[BioC] How to map KEGG gene IDs to gene names?
Martin Morgan
mtmorgan at fhcrc.org
Fri Dec 28 15:23:35 CET 2007
Hi Elliot --
Actually, if you're comfortable at that level, then you might take a
peek 'under the hood' at the R functions in KEGGSOAP -- basically, I
think (I have not explored this) you have access to the complete KEGG
SOAP API within R, no need for RSPerl.
Martin
> library(KEGGSOAP)
> get.genes.by.pathway
function (pathway.id)
{
return(unlist(.SOAP(KEGGserver, "get_genes_by_pathway", .soapArgs = list(pathway_id = pathway.id),
action = KEGGaction, xmlns = KEGGxmlns, nameSpaces = SOAPNameSpaces(version = KEGGsoapns))))
}
<environment: namespace:KEGGSOAP>
> KEGGSOAP:::KEGGserver
[1] "http://soap.genome.jp/keggapi/request_v6.0.cgi"

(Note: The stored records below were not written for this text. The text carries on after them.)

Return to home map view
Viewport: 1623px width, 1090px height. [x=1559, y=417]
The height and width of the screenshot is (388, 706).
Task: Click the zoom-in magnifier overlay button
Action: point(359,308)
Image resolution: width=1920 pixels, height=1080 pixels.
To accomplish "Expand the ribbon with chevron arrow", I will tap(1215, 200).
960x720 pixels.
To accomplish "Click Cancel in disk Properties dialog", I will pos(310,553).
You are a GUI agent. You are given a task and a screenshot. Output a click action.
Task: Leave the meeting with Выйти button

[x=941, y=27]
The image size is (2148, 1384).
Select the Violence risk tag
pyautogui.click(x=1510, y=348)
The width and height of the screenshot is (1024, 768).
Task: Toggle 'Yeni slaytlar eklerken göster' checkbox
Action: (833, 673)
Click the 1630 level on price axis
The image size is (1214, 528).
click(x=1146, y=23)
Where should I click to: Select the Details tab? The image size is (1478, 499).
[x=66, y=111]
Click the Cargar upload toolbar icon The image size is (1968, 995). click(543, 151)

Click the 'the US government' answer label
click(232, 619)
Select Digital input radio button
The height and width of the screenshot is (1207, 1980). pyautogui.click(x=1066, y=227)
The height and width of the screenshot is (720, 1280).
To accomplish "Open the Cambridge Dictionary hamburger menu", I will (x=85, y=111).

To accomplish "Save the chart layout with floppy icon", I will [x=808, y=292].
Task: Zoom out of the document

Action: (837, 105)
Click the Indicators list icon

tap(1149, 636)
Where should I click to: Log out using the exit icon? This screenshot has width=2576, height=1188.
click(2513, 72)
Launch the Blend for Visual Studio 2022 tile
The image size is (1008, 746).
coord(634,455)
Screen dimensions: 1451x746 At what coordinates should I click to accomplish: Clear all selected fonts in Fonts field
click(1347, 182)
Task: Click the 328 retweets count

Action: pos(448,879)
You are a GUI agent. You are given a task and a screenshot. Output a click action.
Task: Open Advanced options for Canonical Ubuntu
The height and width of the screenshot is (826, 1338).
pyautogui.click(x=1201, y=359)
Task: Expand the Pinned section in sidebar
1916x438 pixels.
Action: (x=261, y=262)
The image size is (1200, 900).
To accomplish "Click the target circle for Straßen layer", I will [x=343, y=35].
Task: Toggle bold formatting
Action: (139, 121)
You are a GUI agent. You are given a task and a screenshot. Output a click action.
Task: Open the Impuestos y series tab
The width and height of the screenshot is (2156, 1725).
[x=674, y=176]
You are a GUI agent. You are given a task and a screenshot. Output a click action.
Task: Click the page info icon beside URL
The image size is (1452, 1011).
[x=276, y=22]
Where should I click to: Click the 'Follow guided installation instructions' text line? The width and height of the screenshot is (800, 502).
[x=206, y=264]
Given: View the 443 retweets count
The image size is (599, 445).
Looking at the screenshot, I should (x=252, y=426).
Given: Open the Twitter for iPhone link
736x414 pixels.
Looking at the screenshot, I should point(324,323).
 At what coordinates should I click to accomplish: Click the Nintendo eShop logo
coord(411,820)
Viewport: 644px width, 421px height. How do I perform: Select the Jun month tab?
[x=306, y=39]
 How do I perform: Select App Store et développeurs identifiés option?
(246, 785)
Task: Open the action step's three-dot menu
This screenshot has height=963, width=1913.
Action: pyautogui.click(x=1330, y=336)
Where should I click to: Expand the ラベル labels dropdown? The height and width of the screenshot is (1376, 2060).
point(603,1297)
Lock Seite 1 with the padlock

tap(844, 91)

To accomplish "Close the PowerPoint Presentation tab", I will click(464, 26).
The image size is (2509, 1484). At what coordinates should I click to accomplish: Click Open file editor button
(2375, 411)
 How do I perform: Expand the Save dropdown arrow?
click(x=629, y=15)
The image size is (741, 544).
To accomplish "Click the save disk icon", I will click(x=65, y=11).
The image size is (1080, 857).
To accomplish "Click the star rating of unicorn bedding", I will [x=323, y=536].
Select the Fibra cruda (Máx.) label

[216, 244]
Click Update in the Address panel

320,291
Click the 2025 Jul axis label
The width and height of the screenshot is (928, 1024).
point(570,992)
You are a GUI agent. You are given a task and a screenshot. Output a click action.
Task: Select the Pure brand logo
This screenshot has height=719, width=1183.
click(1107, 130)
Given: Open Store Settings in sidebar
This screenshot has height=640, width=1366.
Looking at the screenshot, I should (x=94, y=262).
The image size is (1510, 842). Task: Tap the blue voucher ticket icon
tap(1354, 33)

Elliot Kleiman <kleiman at rohan.sdsu.edu> writes:
> Hi Martin,
>
> Wow, that is great info! I think I can really use the
> KEGG API to obtain the info I need (e.g. using Perl's
> SOAP::Lite). Also, I just discovered a very interesting
> package offered by the Omega project, called
> `RSPerl`.
>
> "RSPerl provides a bidirectional interface for calling
> R from Perl and Perl from R."
> * http://www.omegahat.org/RSPerl/
>
> Thank you so much for your help!
>
> Elliot Kleiman
>
>
> Martin Morgan wrote:
>> As a quick follow-up to myself, and to indicate how unreliable my info
>> is on this, from
>>
>> http://www.genome.jp/kegg/soap/doc/keggapi_manual.html
>> http://www.genome.jp/kegg/soap/doc/keggapi_manual.html#label:40
>> http://www.genome.jp/dbget/dbget_manual.html
>>
>> 'bget' returns at most 100 entries (hence length(records)==100) and
>> additional options embedded in the character string argument to bget
>> influence the type of data returned. Perhaps there are other things
>> I'm missing, too, and there are better alternatives to the screen
>> scraping I mentioned?
>>
>> Martin
>>
>> Martin Morgan <mtmorgan at fhcrc.org> writes:
>>
>>
>>> Hi Elliot -- not sure that this is the way to go here, but...
>>>
>>>
>>>> details <- bget(paste(csp.genes.rno, collapse=" "))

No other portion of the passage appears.